[[ Given data, beginning ]]
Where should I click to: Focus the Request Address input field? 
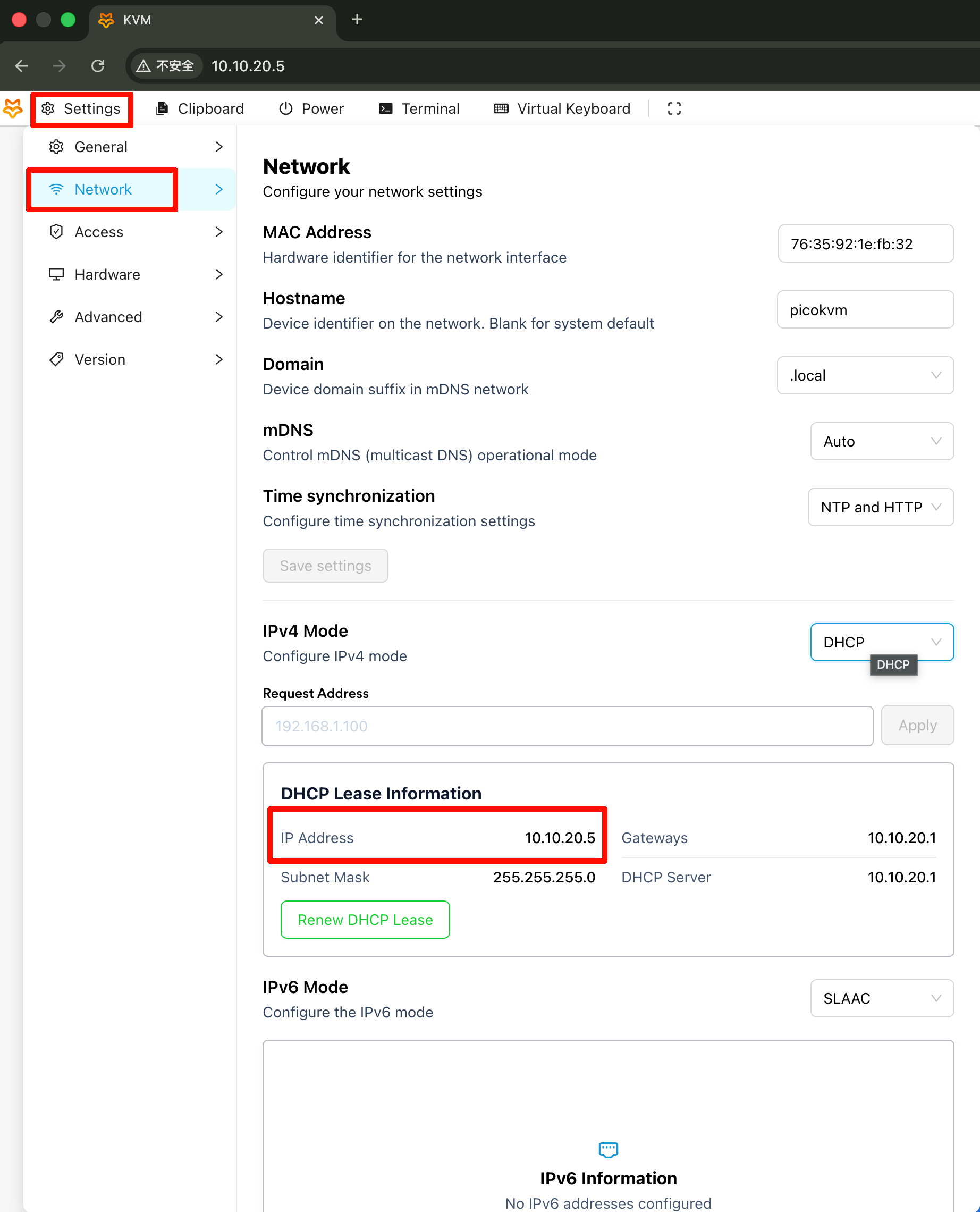(567, 726)
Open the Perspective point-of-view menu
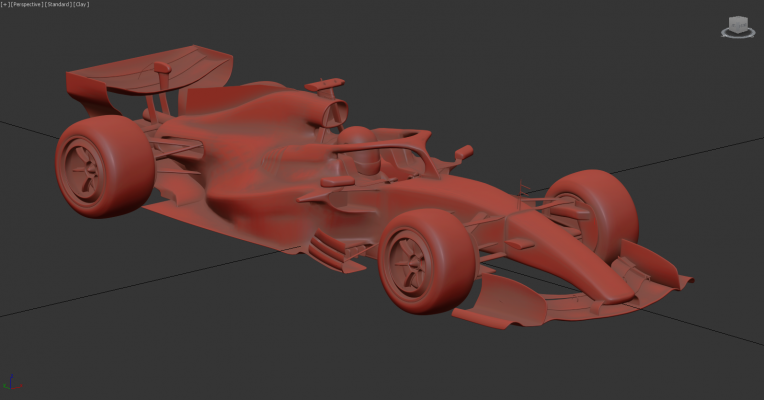The height and width of the screenshot is (400, 764). tap(24, 4)
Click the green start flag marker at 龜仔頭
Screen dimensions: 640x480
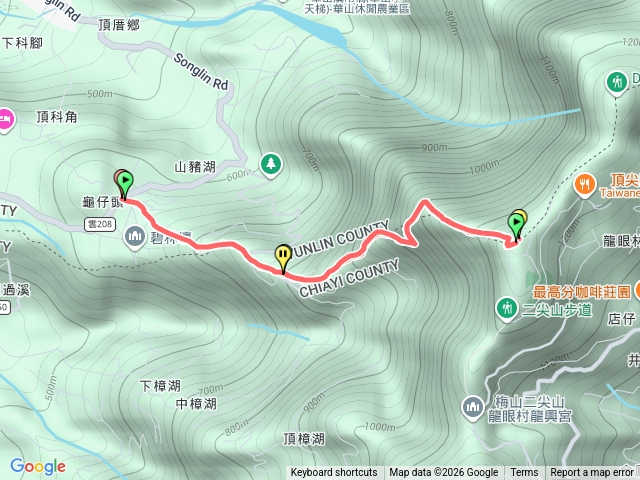click(125, 184)
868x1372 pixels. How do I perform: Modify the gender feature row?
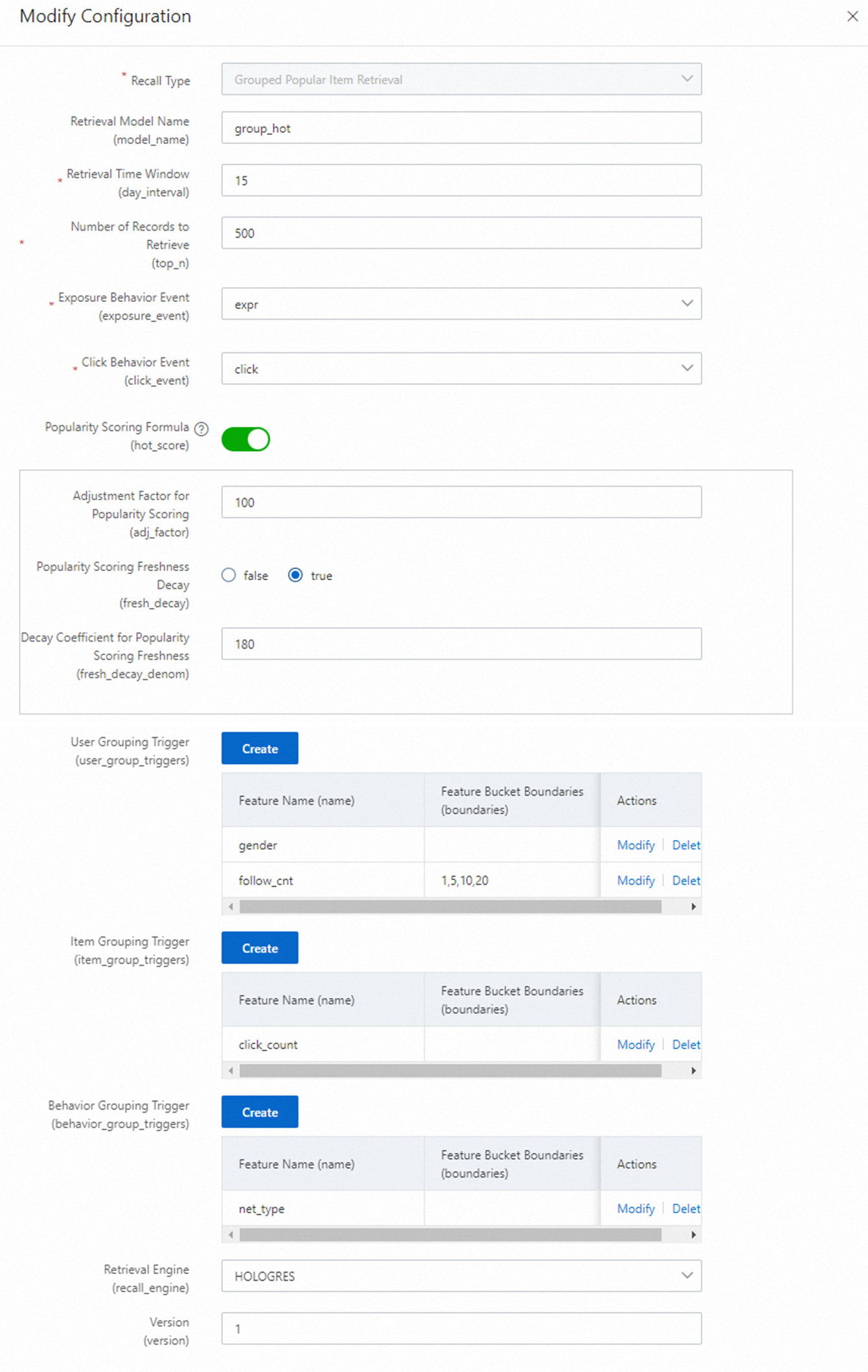click(x=635, y=845)
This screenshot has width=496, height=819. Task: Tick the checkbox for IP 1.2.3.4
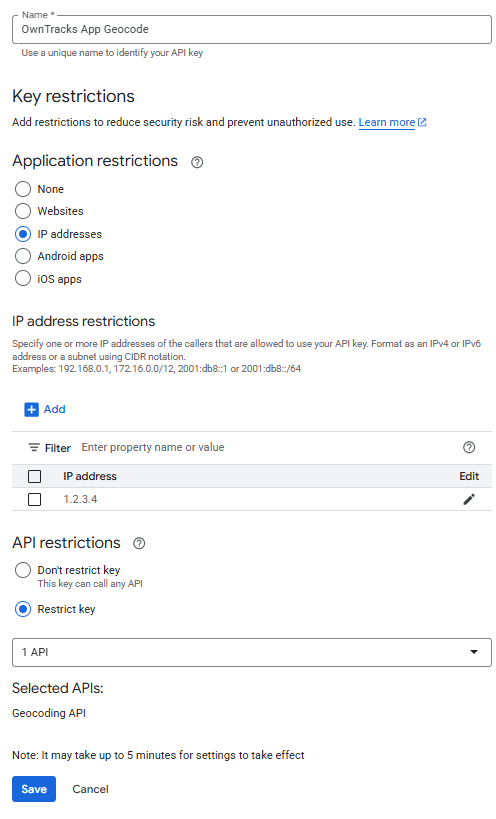click(x=34, y=499)
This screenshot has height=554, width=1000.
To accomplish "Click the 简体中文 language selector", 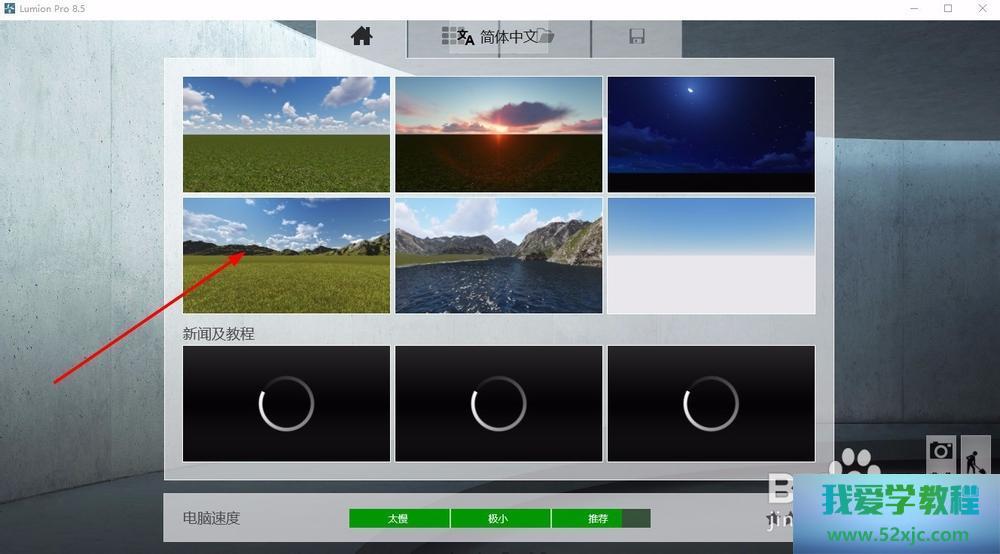I will click(x=508, y=37).
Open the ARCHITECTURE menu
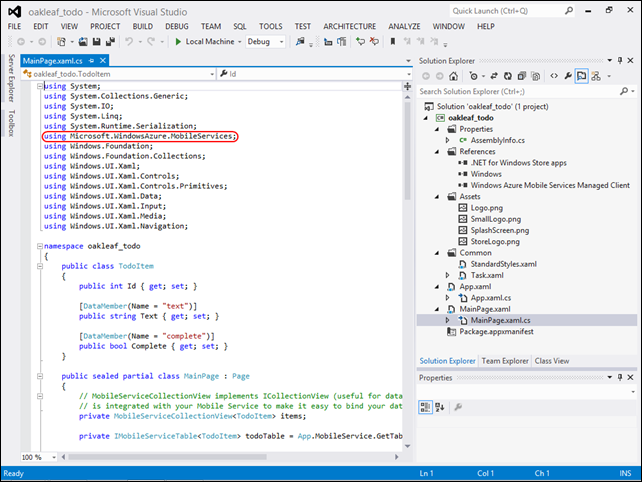The image size is (642, 482). tap(349, 25)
[[ Given data, end ]]
* **About this exercise**
In the listing above, find the line with "868x1372 pixels. How" and the line with "This screenshot has height=554, width=1000.". Copy exactly those two and every line between, without the pictures.

* **Response to the exercise**
868x1372 pixels. How do I perform: Modify the gender feature row?
click(x=635, y=845)
This screenshot has width=496, height=819. Task: Tick the checkbox for IP 1.2.3.4
click(x=34, y=499)
This screenshot has height=554, width=1000.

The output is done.